Dear Editor and Reviewer

    We would like to thank you for valuable comments and suggestions. We have revised our manuscript according to the comments raised by the reviewer. The replied details have been highlighted in red color and are shown as follows.

Point 1: The paper is that it is basically represents a comparison of their LSTM based model to a few other regression methods that are applied to the same dataset (i.e. applying the same features). The numerical values of errors seems good, but it is hard to judge actual performance. The authors could compare results also previous studies. In addition, the set of baseline regression models is quite limited. They could also compare results to other deep learning models without memory. Now it it hard to say that long term memory in LSTM really needed.

Response 1: Thank you so much for reviewer’s suggestion. We have conducted a comparative analysis with previous study (reference [7]) using the same training and testing set to make it fair. We also compare our model performance to a deep neural network model which does not have memory cell to judge whether the long term memory in LSTM is really needed. We have added Table 5 to present the performance results to the manuscript (please refer to line 469 on page 20).

Point 2:Section 2: the validity of (4) and its derivate is debatable. First, PWV is not really constant, it can vary significantly (e.g. ~5m/s near aorta and ~10 m/s in distal arteries). Also, as authors mention, "some parameters are closely related to personal arterial characteristics". But on the other hand, it seems that the paper does not use (4) or it just makes to wonder that what is the meaning of this derivation.

Response 2: Thank you so much for the comment. PWV is indeed not constant. The derivation of Eq. (4) is based on the model for central artery near the heart and simultaneously the assumption on the constant elastic modulus of the arterial wall (referred to lines 116-118 on page 3).
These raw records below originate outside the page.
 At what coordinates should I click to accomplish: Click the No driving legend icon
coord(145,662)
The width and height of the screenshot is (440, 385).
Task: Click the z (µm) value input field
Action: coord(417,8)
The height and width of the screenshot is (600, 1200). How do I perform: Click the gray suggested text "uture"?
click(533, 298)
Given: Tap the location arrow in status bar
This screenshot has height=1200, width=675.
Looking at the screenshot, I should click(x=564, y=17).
As it can be observed from Eq. (4) that there exists a nonlinear relationship between pressure Pand PTT, which forms the basis of cuff-less BP estimation in previous researches (such as References [2], [3], [5-9]). We also adopt PTT as one feature for BP estimation in this article. The parameters α(related to arterial stiffness), r(arterial radius), h(arterial thickness) and E₀(elastic modulus at 0 mmHg) in Eq. (4) are closely related to personal arterial characteristics. As the morphology of PPG signal reflects indirectly the arterial characteristics, we also adopt the features from PPG pattern (such as RI, ST, UT, SV and DV, referred to Table 1 on Page 7). As the blood pressure may also regulate the heartbeat interval via the so-called baroreflex in the physiological system, heart rate (HR) is also selected to be one of the features in this article. From the above description, we indeed adopted Eq. (4) in this article. In addition to PTT, we also use several extra features acquired from PPG pattern which indirectly reflect the arterial characteristics embedded in Eq. (4) for the estimation of BP.
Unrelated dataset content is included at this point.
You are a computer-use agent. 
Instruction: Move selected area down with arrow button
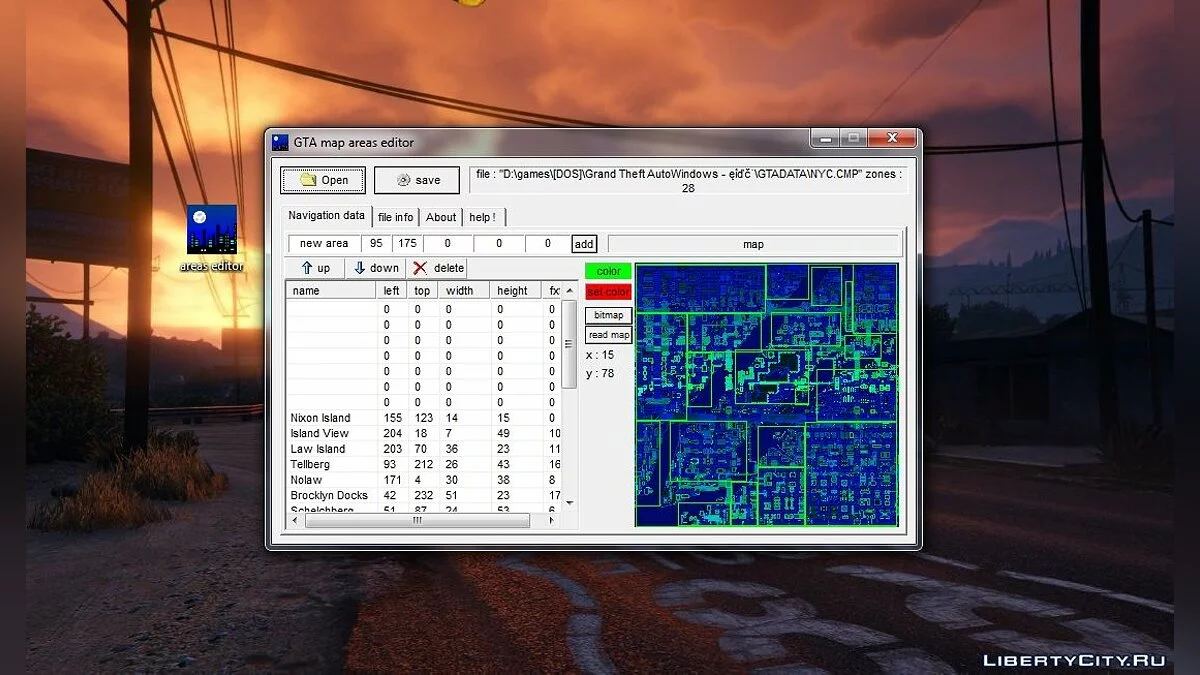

Point 3:Section 3: PTT seem to be defined as time interval between R-peak and the point of the maximum slope or the maximum derivate at systolic period. Some authors may define it so, but this is not only choice and it is debatable if it the best one. Strictly speaking, PTT is defined as the time interval between aortic valve opening and arrival of the wave to distal location (which is the local minima in the pressure wave, not the maximum slope). The timing relative to R-peak of course commonly used surrogate and it is often referred as the pulse arrival time. These timing can be significantly different due to variations in the pre-ejection period (PEP, from R-peak to the aortic valve opening); see e.g. Balmer J, Pretty C, Davidson S, Desaive T, Kamoi S, Pironet A, et al. Pre-ejection period, the reason why the electrocardiogram Q-wave is an unreliable indicator of pulse wave initialization. Physiol. Meas. 2018;39(9):095005.). These should be commented in the manuscript.
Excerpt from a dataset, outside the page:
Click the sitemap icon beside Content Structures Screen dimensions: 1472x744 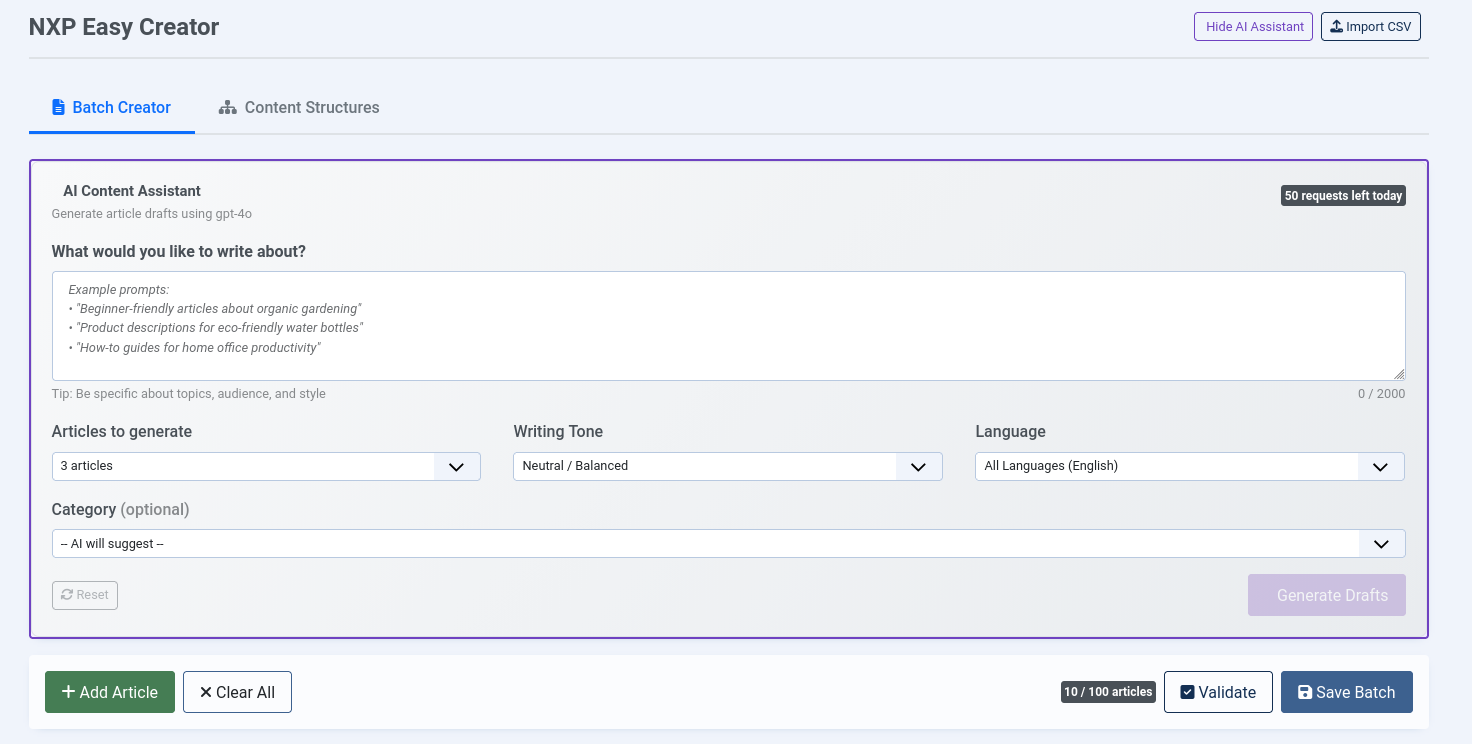coord(227,107)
Response 3: Thank you so much for the comment. To avoid confusion, we have added the reviewer’s opinion in the article. The added content is as follows (which appears on lines 86-91 on page 2).

“Strictly speaking, PTT is defined as the time interval between aortic valve opening and arrival of the blood flow to the distal location. The timing relative to the R-peak is a commonly used surrogate and is often referred as the pulse arrival time (PAT). Both timings can be significantly different due to the variations in pre-ejection period (PEP), which is from R-peak to the aortic valve opening [17]. This article follows the usage in previous literatures [3, 6, 16], the term PTT is also adopted to avoid confusion.”

Point 4:Section 3.1: this seems to be just zeroing lowest frequencies after FFT. This is quite commonly known, so this section can be significantly shortened, or even left out and replaced with few lines in section 4. On the other hand, the manuscript does not mention that are recordings always 4096 samples long or did they apply, for example, fft in windows?

Response 4: Thank you so much for the comment. We have deleted some irrelevant content of section 3.1.1 in this revised version (please refer to page 5). In addition, the 4096 samples are used for the computation of FFT in each window to remove the low-frequency artifact in this article.

Point 5:Section 3.2 & Figure 2: Calculation of "PTT" is explained, but others are not. For instance, 1) How tf_n is chosen? I guess it should be the minimum in the pulse waveform signal, but it seems to not be so (Figure 2). 2) How do you detect dicrotic notch? 3) I cannot see any peaks in "Second peak". Peak of the derivative?

Response 5: Thank you so much for the suggestion. In this research, we take the minimum of the waveform in the region as tf_n. We take the minimum of the subtraction between the signal and the straight line going from the systolic peak to the lowermost as tn_n which denotes the dicrotic notch. Lastly, the second peak is defined to be the minimum of the second derivative of the waveform following the dicrotic notch. We have modified the manuscript accordingly (please refer to lines 183-188 on page 6).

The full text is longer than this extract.